Exercise prompt >>
Rewrite the lines starting with the line with "Select the Настройки tab" and going on through the line with "[x=762, y=264]", shifting every coordinate in the answers by -29.

BEGIN Task data

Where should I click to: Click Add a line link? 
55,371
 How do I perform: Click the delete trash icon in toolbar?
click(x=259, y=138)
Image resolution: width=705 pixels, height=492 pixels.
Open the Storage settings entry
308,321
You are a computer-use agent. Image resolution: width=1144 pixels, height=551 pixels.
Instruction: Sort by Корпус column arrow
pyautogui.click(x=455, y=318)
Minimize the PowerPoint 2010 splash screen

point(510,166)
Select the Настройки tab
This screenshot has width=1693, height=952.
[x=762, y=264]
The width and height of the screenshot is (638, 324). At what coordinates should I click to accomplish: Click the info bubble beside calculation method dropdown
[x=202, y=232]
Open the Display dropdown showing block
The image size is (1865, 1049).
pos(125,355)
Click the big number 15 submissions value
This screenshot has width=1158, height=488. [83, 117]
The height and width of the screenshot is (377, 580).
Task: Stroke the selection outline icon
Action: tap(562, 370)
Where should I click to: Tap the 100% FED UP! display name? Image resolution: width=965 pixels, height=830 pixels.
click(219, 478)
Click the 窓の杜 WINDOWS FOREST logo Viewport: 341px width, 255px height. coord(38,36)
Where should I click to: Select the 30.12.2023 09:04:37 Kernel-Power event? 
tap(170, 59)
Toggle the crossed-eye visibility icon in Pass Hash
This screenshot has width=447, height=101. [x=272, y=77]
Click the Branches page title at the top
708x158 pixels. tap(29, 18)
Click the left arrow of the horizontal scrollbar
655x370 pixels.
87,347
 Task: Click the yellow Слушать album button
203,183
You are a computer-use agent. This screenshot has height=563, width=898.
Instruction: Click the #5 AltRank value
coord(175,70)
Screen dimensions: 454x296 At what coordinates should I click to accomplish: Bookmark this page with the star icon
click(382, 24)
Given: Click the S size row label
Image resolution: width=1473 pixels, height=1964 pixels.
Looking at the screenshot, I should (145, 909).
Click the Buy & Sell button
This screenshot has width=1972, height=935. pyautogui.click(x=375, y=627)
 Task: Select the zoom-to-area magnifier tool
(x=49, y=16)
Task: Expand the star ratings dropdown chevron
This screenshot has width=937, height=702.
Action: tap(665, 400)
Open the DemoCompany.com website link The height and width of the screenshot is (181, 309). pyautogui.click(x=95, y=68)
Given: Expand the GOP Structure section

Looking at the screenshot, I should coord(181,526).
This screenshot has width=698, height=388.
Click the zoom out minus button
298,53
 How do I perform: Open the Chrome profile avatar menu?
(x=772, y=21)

END Task data

Correct response >>
Select the Настройки tab
This screenshot has width=1693, height=952.
[x=733, y=235]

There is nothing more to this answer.